Dr. Steven High
Full Professor , History
Founding Member, Centre for Oral History and Digital Storytelling
Steven High is an interdisciplinary oral and public historian with a strong interest in transnational approaches to working-class studies, forced migration, community-engaged research, as well as oral history methodology and ethics. He is currently President of the Canadian Historical Association (2021-23)
He has published extensively on deindustrialization and the postindustrial transformation of North American cities. His first book, Industrial Sunset: the Making of North America’s Rust Belt (2003), won awards from the American Historical Association, the Canadian Sociology and Anthropology Association, and the Federation of the Humanities and Social Sciences. This was followed by Corporate Wasteland: The Landscape and Memory of Deindustrialization (2007), co-authored with photographer David Lewis; The Deindustrialized World: Confronting Ruination in Post-Industrial Places (2017), co-edited with Lachlan MacKinnon (Cape Breton University) and Andrew Perchard; and, One Job Town: Work, Belonging and Betrayal in Northern Ontario (2019), which won the Clio Prize for the best book in Ontario History from the CHA and the Fred Landon Prize from the Ontario Historical Society. His most recent monograph, Deindustrializing Montreal: Entangled Histories of Race, Residence and Class was published in 2022. He is currently co-editing several special issues and edited volumes. He is currently leading a seven-year SSHRC Partnership project on "Deindustrialization & the Politics of Our Time" (DePOT - deindustrialization.org).
His second area of expertise involves oral history, particularly as it relates to mass violence. Steven High led the prize-winning Montreal Life Stories from 2005 until 2012, where he worked in partnership with survivor groups in the recording of 500 life stories and their integration into online digital stories, radio programming, audio walks, art installations, a year-long museum exhibition, pedagogical materials, and a range of theatrical performances. He also co-edited (with Ted Little and Thi Ry Duong), Remembering Mass Violence (2013), edited Beyond Testimony and Trauma (UBC, 2015), and authored Oral History at the Crossroads (2014) which won the Clio prize for best book published on Quebec history. Histoires de vie de réfugiés montréalais: une rencontre, a French language edition of Crossroads was then published. He has also co-authored Going Public: The Art of Participatory Practice with Liz Miller and Ted Little, and is co-editor of the 2019 Routledge Handbook on Place and Memory with Sarah de Nardi, Hilary Orange, and Eerika Koskinen-Koivisto. He co-edited a special issue of Histoire sociale/Social History on "Activist Lives" with Lana Dee Povitz and on "Loss and the City" in Urban History Review with Laura Madokoro and Laura Ishiguro. He was awarded a Governor General's History Award for Popular Media.

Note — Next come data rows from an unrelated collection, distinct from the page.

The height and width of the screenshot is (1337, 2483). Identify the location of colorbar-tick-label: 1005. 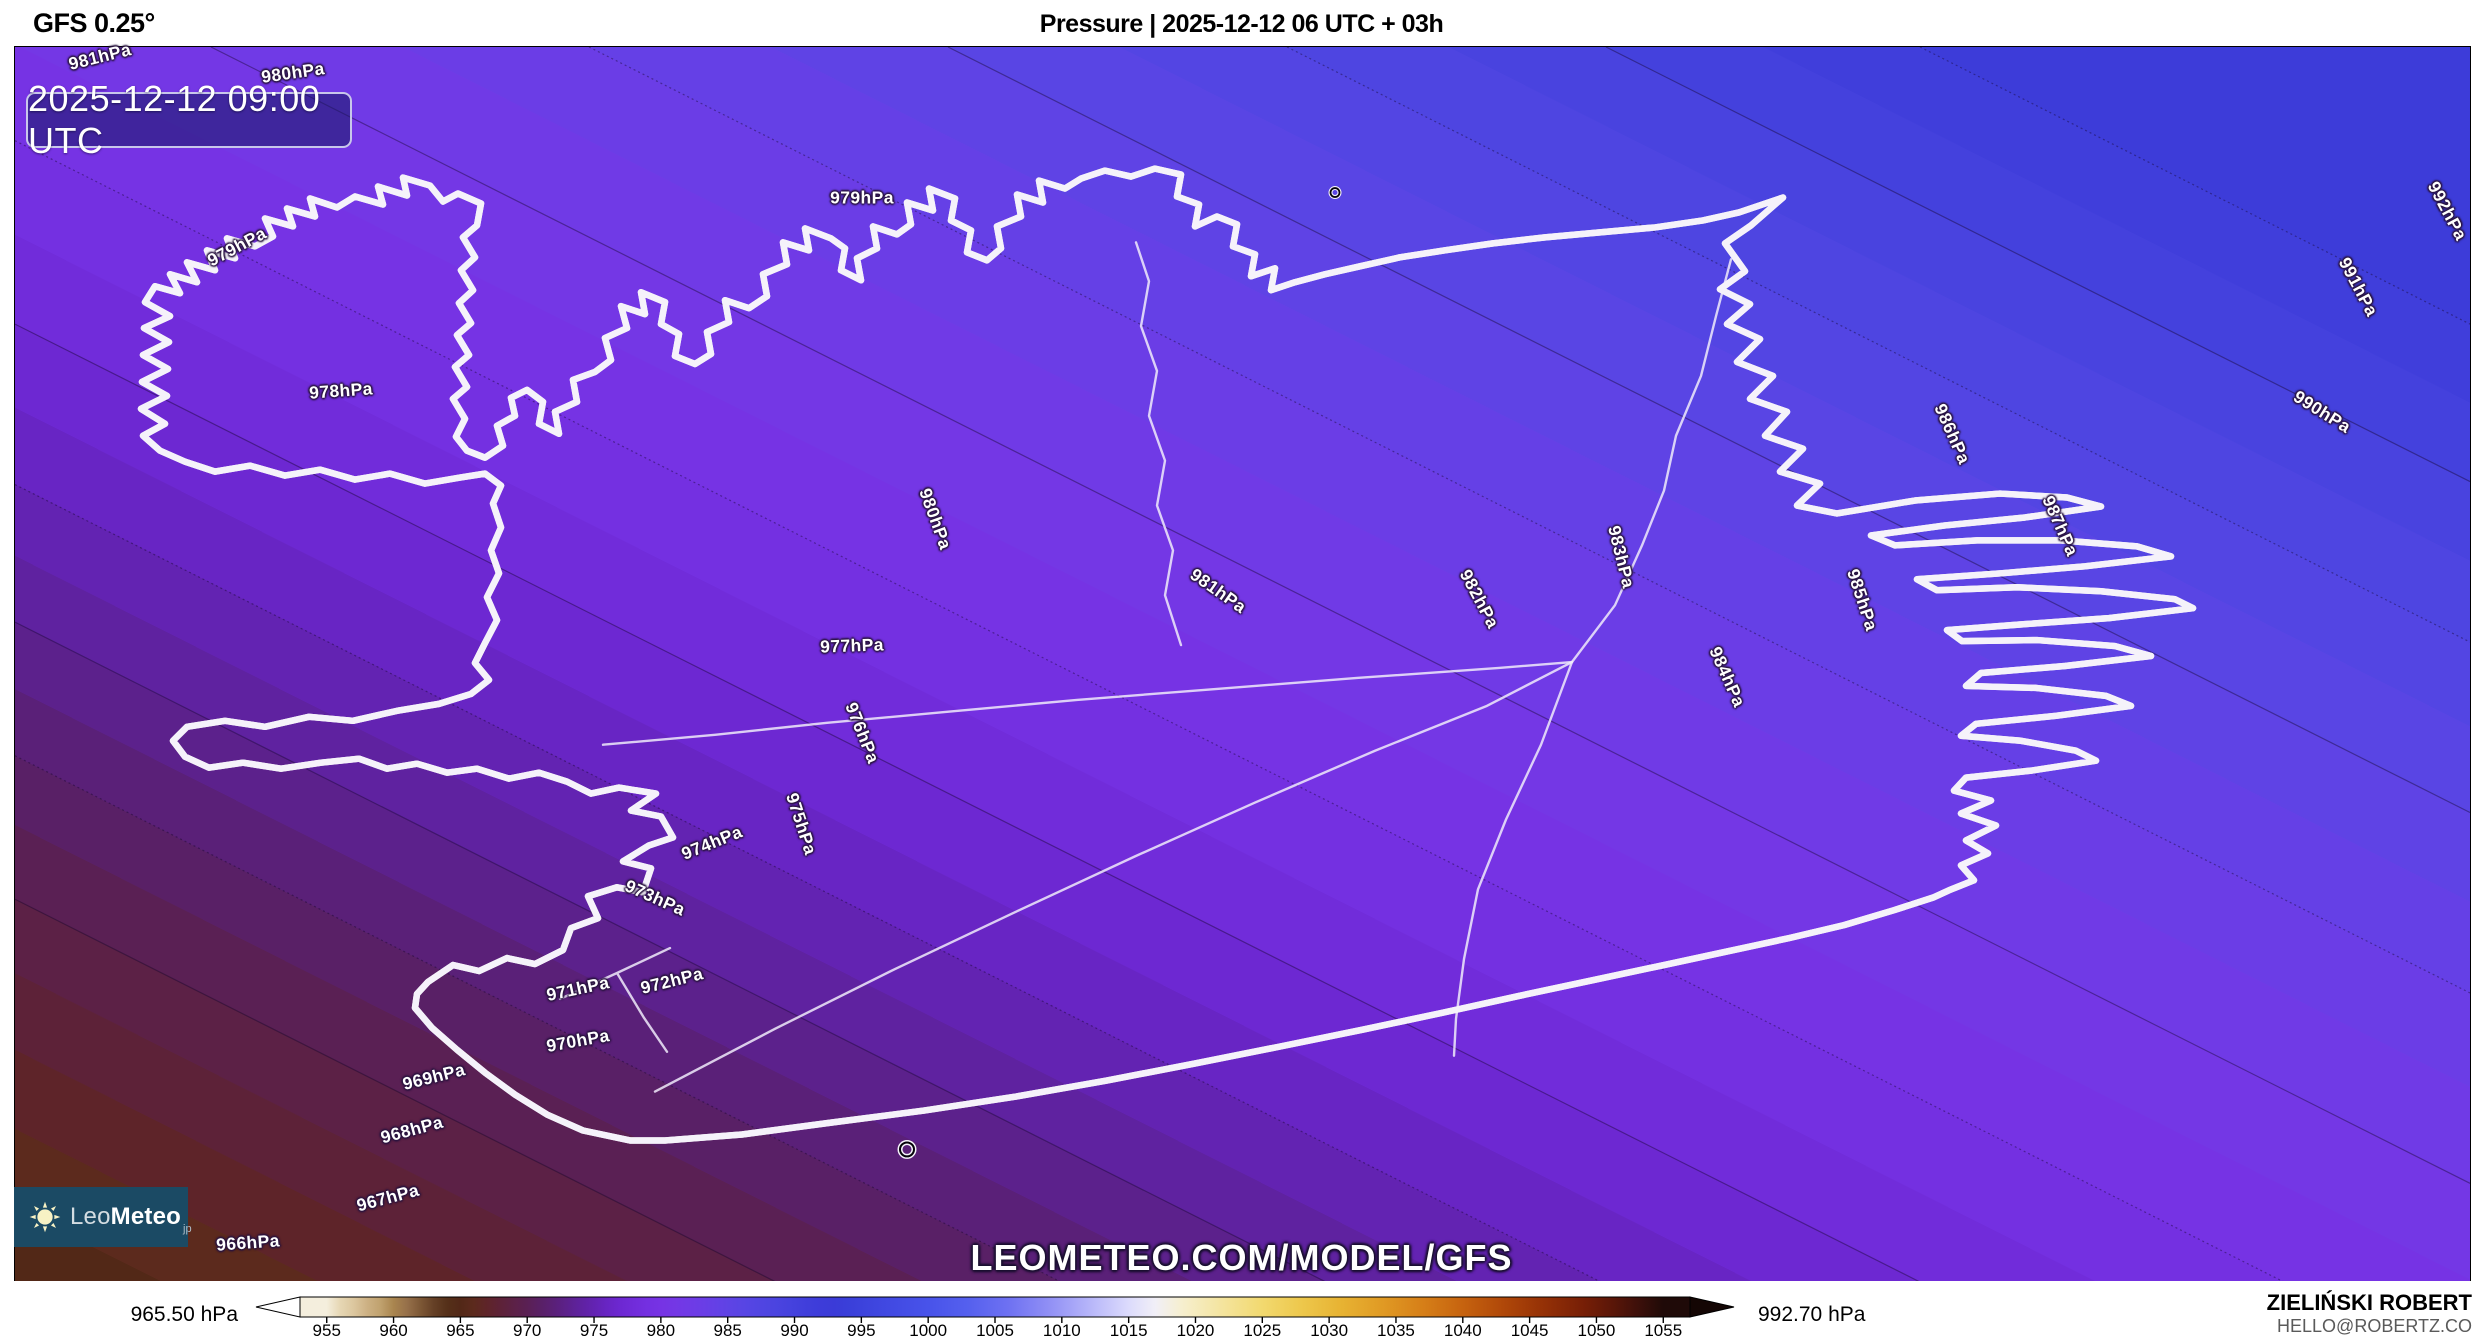
(995, 1329).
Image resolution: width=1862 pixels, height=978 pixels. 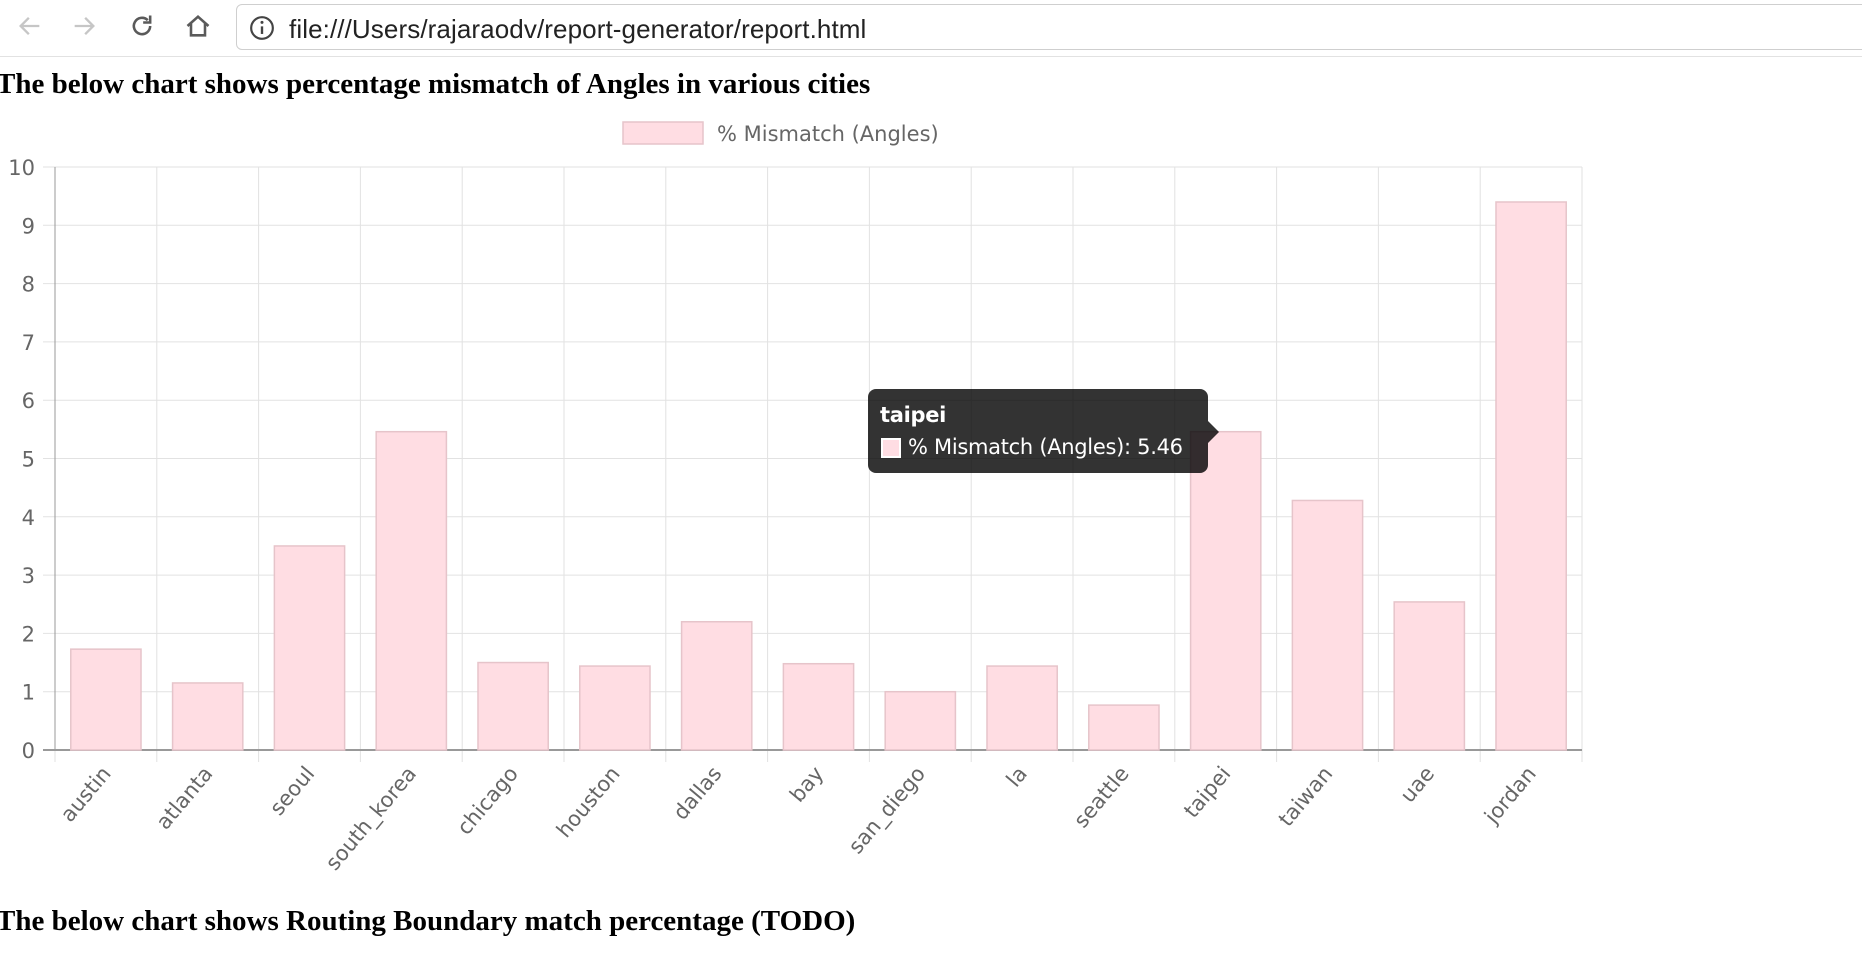 I want to click on x-tick-label: atlanta, so click(x=184, y=798).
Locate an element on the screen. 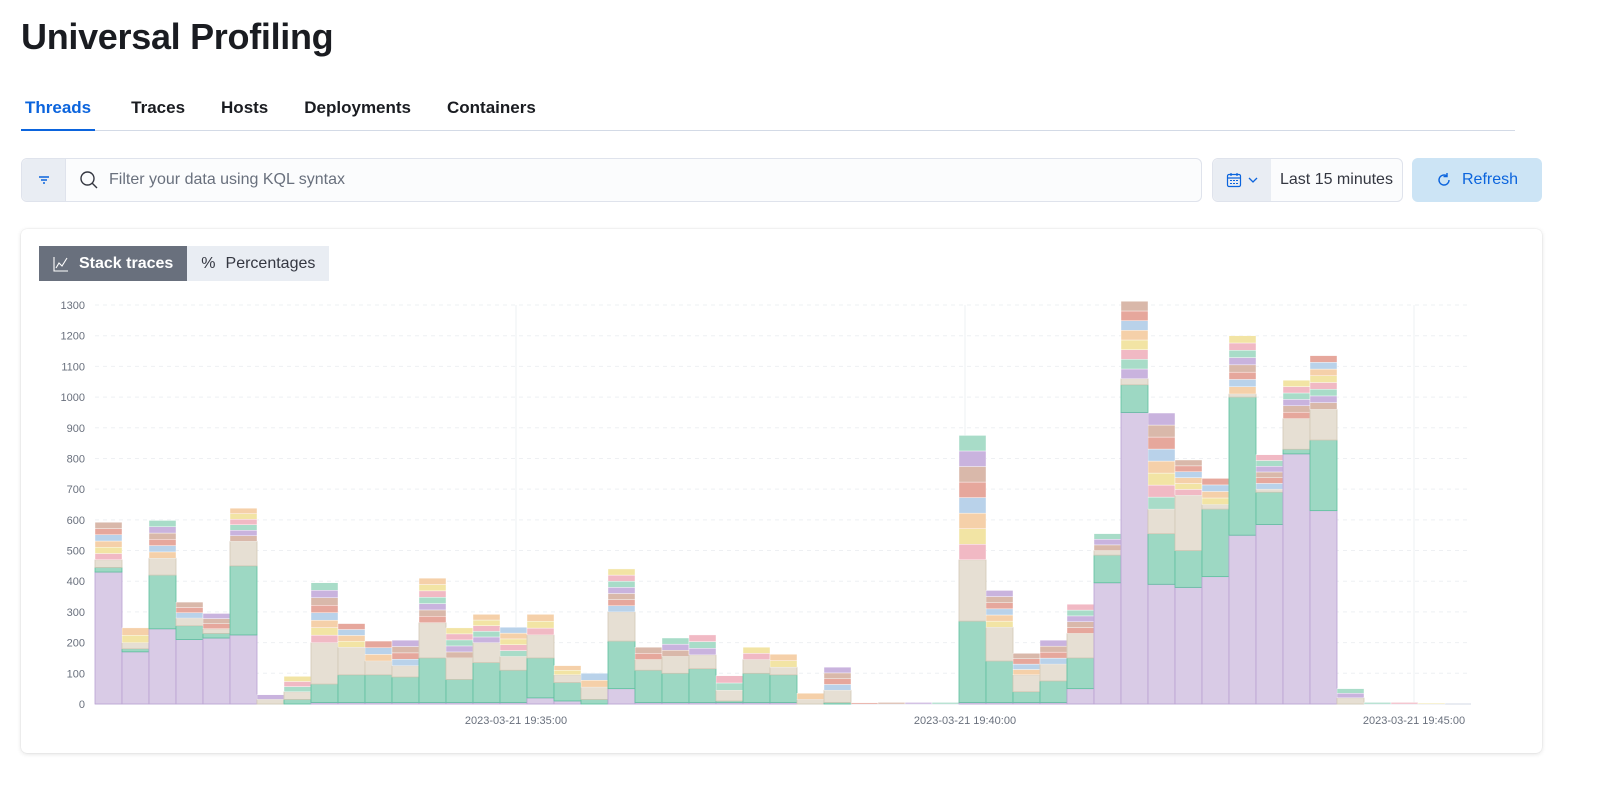 This screenshot has width=1598, height=799. chart-line-icon is located at coordinates (60, 264).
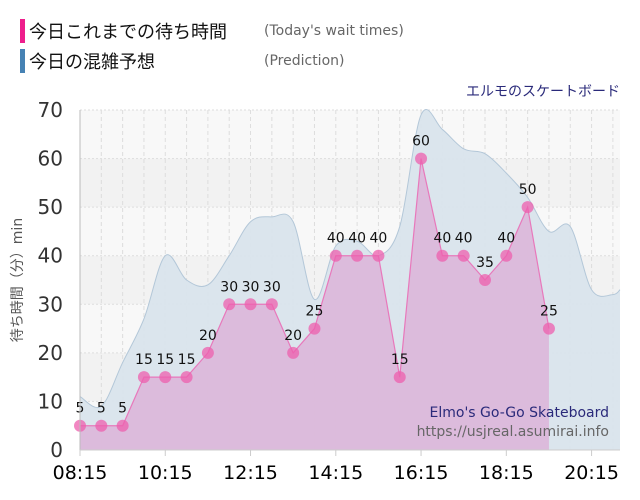 The height and width of the screenshot is (500, 640). I want to click on x-tick-label: 10:15, so click(166, 473).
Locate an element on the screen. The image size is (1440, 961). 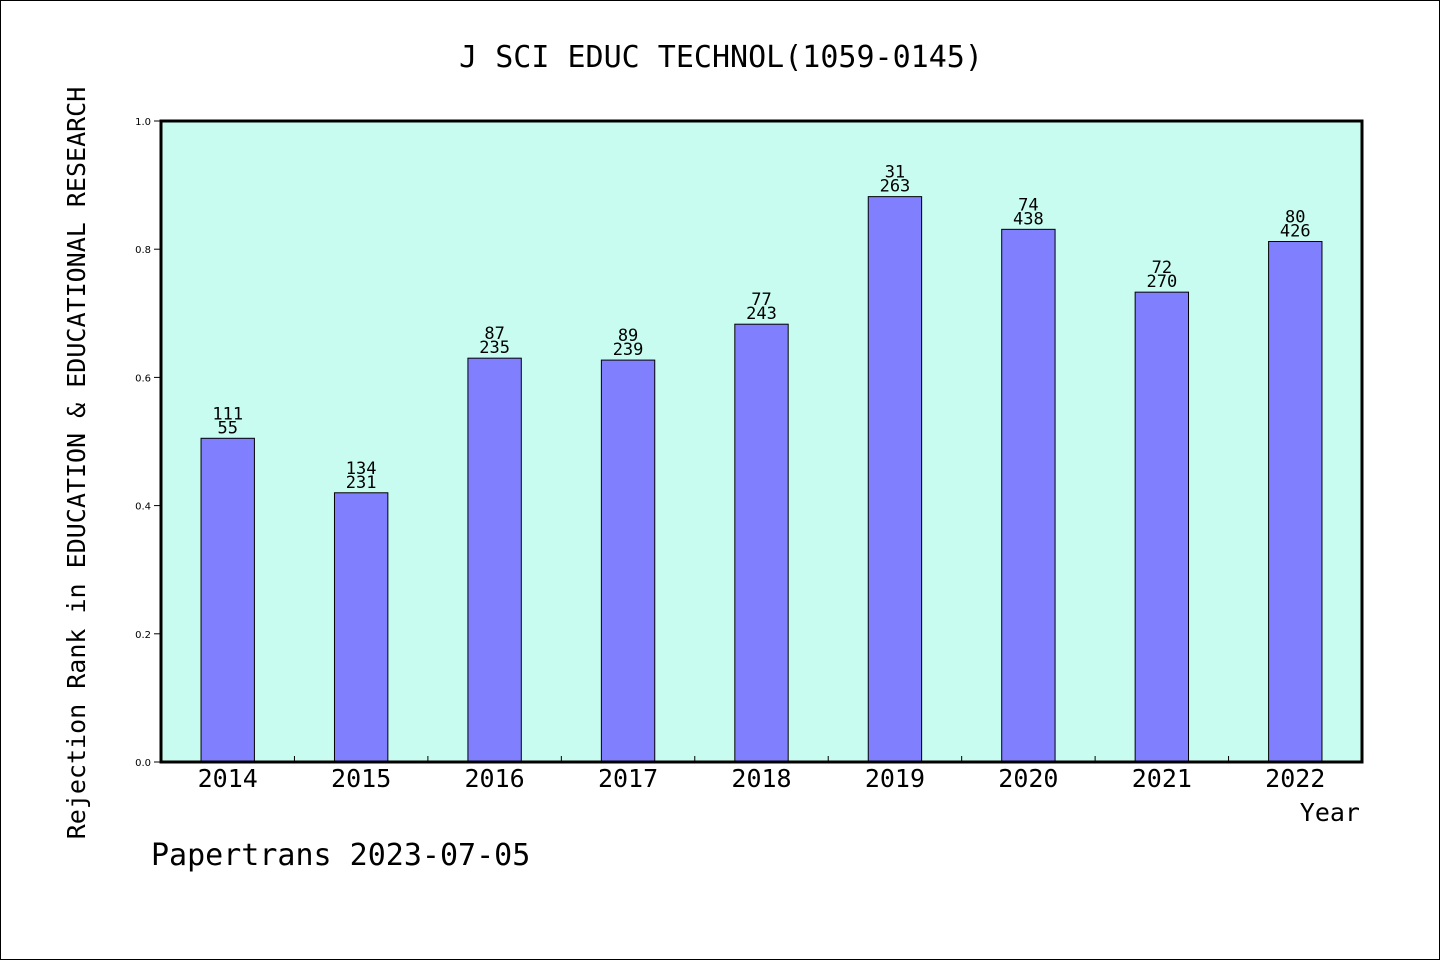
x-tick-label: 2021 is located at coordinates (1162, 778).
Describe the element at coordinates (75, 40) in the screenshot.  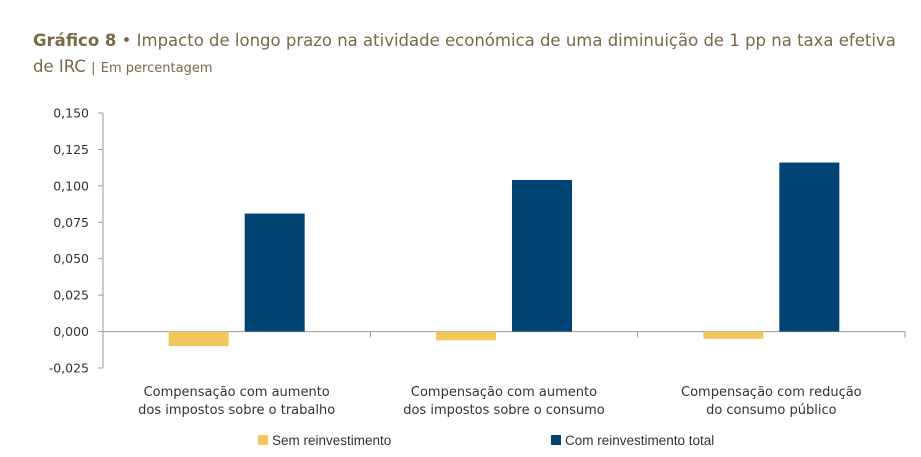
I see `chart-number: Gráfico 8` at that location.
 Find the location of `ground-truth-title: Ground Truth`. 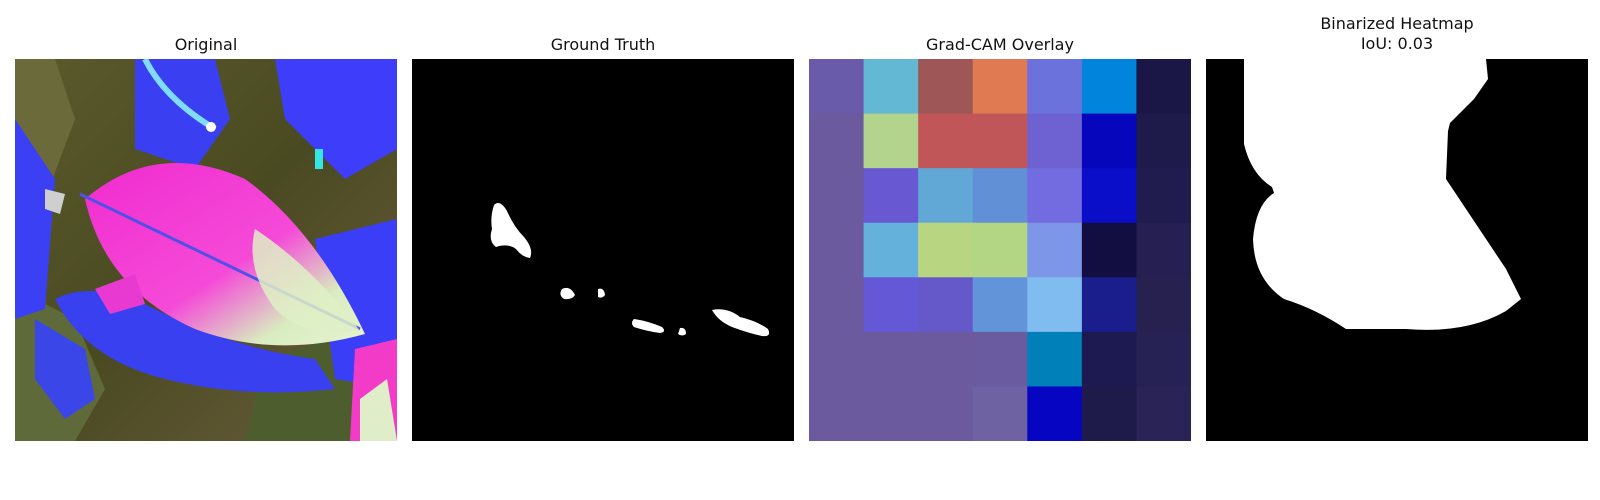

ground-truth-title: Ground Truth is located at coordinates (603, 44).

Finally, Steven High has published extensively on race and empire in Newfoundland, Bermuda, and the British Caribbean during the Second World War. This research has resulted in articles in a number of journals as well as a monograph, Base Colonies in the Western Hemisphere (2009) and an edited collection, Occupied St. John's: A Social History of a City at War (2010), which received Honorable Mention for the C.P. Stacey Prize in Military History. In August 2018, Base Colonies was used to justify a special parliamentary committee to investigate establishing a minimum living wage for Bermuda. It has also been used extensively by families seeking recognition of Historic Losses of Land in Bermuda.
B.A. University of Ottawa, M.A. Lakehead University (Thunder Bay), Ph.D. University of Ottawa
Photo credit: David Ward
Graduate and Postdoctoral Supervision
Supervised Students and Postdoctoral Fellows
To date, I have supervised 14 postdoctoral fellows. Jason Camlot (English) and I co-supervised Mathieu Aubin, Deeana Fong, and Samuel Mercier as part of the Spoken Web Project. All three explored aspects of oral literary history. Other postdocs have focused on oral history in the aftermath of mass violence: Stéphane Martelly received a research-creation postdoc to examine the life stories of Haitian-Montrealers displaced by mass violence; Lilia Topouzova expanded on her work on the Bulgarian Gulag; Hourig Attarian explored intergenerational life stories of Armenian women; Stacey Zembrzycki looked at the politics of memory among Holocaust survivors; and Anna Sheftel explored survivor testimony. With Sebastien Caquard (Geography), I co-supervised Marie Lavorel as part of the Living Archives of Rwandan Exiles and Survivors. I also supervised Lana Dee Povitz and Amanda Ricci on oral history and activist lives in or after the women's movement. Karoline Truchon used participatory media to explore the unfairness of “la mixité sociale" discourse. With Peter Gossage, I co-supervised Julie Perrone on the Franklin Project. I am currently supervising Indranil Chakraborty as part of the DePOT project, where he is exploring first person testimony about job loss at Sears Canada.